Demand for newest Success charter schools isn't always local

With weeks to go before the deadline to apply to city charter schools, early numbers suggest that two controversial new schools are finding some takers — but mostly not from the neighborhoods where they are set to open.

Cobble Hill Success Academy and Williamsburg Success Academy, the newest additions to Eva Moskowitz’s Success Charter Network, have each received hundreds of applications already, according to the network. Cobble Hill has gotten nearly a thousand applications for its kindergarten and first grade, while the Williamsburg school has garnered nearly 700.

But despite vigorous recruitment efforts, most of those applications are from outside the schools’ districts. Just 260 of Cobble Hill’s applicants come from District 15, and fewer than 200 applicants have signed on from District 14.

Applications are due April 1, giving the schools nearly three weeks to find takers. But they do not appear to be on track to meet the numbers posted last year by Upper West Success, which opened amid protest. That school received 700 applications from residents of District 3 yet still opened under capacity this fall.

Enrollment numbers are high stakes for new charter schools, which must prove local demand in order to win the right to open. The Success Network collected 4,100 signatures from people in District 15 who said they thought a new charter school was needed there. If too few local students enroll, it could damage the schools’ credibility and undermine them if they try to open additional schools elsewhere, as the Success network plans to.

One reason for the relatively low local application rate could be local antipathy toward the schools. Both plans have drawn legal challenges, and community members in District 14 have waged a particularly vociferous battle against the school there.

Kerri Lyon, a spokeswoman for the charter network, said the lower demand in Williamsburg reflected districtwide under-enrollment more than a judgement on the charter schools.

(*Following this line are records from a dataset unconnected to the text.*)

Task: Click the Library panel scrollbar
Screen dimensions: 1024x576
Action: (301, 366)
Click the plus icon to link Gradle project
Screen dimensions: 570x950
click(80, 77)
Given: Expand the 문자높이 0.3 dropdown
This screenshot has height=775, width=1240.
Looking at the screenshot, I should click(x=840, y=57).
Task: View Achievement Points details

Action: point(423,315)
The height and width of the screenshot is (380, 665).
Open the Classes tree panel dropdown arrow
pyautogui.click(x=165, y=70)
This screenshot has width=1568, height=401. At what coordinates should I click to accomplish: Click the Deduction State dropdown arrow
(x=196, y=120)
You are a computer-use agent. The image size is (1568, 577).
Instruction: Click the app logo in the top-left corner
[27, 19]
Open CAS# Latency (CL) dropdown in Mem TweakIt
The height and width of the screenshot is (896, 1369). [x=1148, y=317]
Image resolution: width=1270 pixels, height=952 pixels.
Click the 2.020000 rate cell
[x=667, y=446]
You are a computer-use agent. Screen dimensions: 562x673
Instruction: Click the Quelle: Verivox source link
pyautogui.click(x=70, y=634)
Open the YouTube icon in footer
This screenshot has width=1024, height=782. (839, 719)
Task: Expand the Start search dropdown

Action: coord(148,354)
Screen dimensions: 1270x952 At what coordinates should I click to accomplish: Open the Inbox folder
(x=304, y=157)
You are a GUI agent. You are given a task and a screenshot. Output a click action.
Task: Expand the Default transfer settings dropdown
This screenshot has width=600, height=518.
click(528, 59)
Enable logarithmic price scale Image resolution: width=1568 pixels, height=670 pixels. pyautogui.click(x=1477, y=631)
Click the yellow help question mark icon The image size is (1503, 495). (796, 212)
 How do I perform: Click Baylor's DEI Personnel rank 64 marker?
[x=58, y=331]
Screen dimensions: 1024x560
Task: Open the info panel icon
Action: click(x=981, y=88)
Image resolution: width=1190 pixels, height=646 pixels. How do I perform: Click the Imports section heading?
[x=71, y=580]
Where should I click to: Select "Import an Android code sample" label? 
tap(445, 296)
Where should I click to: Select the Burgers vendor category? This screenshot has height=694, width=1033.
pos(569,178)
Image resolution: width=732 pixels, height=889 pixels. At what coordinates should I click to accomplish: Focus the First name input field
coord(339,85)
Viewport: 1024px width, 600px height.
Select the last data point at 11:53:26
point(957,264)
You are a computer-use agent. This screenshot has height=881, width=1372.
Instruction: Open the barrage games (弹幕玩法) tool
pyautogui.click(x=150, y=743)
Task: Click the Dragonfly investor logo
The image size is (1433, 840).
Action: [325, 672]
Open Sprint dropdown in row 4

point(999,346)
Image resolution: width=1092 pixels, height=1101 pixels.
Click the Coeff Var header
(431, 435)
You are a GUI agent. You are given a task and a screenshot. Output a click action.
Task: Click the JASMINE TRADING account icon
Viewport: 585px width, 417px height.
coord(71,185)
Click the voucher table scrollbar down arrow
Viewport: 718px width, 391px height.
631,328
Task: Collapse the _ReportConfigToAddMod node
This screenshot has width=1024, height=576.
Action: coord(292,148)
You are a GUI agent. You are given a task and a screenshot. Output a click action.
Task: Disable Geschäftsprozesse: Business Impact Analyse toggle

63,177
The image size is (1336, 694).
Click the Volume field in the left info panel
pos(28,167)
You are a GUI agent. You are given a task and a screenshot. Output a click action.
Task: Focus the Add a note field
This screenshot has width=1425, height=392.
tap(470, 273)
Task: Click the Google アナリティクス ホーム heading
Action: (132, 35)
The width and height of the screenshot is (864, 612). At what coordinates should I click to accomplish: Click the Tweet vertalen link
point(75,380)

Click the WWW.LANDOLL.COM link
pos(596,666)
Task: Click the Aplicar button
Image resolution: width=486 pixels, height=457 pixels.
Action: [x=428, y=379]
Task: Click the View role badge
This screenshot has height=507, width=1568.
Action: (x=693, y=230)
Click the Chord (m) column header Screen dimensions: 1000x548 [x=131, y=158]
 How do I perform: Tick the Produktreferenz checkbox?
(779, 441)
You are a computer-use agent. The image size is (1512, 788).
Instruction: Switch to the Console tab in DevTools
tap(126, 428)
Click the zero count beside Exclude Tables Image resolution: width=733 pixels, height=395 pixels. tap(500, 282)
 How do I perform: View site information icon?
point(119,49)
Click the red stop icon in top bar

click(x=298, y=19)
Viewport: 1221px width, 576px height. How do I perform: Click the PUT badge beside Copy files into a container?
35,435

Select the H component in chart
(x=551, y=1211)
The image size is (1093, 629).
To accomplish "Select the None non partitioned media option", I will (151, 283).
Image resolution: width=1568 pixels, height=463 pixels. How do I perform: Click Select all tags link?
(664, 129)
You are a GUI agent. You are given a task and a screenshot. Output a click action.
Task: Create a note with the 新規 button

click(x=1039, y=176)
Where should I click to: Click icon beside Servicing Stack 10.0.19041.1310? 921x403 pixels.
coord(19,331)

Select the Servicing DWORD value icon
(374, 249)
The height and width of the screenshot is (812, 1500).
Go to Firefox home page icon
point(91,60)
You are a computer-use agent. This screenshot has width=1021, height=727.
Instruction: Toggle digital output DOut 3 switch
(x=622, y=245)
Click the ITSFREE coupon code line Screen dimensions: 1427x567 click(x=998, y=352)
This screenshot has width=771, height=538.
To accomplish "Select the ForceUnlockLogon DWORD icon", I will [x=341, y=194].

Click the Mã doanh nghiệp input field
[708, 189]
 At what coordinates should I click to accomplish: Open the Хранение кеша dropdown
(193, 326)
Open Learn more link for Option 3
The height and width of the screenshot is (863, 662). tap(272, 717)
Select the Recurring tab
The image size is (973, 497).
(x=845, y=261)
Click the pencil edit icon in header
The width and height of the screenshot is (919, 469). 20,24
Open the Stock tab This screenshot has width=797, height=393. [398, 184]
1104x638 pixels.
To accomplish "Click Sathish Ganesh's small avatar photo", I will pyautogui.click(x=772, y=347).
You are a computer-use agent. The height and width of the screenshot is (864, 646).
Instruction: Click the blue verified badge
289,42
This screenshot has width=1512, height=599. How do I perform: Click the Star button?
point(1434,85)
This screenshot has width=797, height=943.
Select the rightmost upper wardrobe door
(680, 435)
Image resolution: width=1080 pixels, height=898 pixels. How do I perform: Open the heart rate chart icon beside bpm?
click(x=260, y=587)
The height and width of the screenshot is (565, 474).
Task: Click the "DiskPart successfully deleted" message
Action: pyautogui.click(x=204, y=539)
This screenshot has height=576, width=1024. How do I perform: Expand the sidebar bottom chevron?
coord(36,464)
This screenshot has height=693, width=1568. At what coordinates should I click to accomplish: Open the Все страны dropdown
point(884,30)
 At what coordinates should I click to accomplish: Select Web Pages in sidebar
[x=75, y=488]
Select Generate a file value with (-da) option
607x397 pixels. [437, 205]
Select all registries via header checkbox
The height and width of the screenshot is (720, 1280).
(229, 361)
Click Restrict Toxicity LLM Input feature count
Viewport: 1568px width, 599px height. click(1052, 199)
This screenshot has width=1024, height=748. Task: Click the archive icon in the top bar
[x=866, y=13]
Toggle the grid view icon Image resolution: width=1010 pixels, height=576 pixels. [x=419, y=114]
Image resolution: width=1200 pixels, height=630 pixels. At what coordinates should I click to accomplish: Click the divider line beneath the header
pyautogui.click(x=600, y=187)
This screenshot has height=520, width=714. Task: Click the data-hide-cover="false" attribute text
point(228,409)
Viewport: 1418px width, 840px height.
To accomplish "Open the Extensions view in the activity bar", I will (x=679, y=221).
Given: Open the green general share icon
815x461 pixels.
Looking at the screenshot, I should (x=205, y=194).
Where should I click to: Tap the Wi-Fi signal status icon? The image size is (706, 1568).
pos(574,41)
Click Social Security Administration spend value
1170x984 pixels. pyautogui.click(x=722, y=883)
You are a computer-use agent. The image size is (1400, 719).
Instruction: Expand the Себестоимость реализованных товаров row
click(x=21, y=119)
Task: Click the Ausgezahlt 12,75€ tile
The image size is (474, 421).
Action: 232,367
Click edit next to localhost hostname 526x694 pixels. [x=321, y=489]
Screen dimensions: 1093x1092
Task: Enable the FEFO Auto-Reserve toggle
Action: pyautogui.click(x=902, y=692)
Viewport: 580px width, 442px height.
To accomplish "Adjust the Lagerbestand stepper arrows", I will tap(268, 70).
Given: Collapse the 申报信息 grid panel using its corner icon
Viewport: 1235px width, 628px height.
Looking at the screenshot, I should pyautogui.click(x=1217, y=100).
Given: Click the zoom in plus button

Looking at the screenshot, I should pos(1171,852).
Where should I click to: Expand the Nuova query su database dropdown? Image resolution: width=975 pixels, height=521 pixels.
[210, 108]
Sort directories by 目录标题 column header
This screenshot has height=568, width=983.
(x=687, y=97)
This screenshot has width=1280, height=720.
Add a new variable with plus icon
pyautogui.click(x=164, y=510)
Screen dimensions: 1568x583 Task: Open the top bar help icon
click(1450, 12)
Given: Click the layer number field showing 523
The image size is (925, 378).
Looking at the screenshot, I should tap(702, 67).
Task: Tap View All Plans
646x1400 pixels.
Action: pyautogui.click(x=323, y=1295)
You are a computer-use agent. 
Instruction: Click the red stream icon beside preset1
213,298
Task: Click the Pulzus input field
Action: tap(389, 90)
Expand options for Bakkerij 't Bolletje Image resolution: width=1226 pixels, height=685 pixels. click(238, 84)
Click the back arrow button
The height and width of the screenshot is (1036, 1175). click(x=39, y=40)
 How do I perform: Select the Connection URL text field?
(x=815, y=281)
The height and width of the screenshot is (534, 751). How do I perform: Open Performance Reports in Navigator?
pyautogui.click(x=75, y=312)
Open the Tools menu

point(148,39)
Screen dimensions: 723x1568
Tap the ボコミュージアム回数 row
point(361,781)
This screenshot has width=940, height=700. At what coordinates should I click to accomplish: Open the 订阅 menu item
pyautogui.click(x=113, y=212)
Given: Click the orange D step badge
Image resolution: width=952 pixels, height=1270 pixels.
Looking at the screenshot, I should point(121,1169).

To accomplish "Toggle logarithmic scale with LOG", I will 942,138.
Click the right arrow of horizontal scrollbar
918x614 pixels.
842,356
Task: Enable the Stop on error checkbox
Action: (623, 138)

“Nearly every Williamsburg school around Success is under-enrolled yet this school has a waitlist,” Lyon said of District 14. “If that doesn’t say there is a high demand, I don’t know what does.”

Even adversaries said the numbers reflected substantial local interest. “They’re higher than I thought they would have been,” said Tesa Wilson, president of the District 14 Community Education Council, which opposed Williamsburg Success. “I thought it would be a little lower.”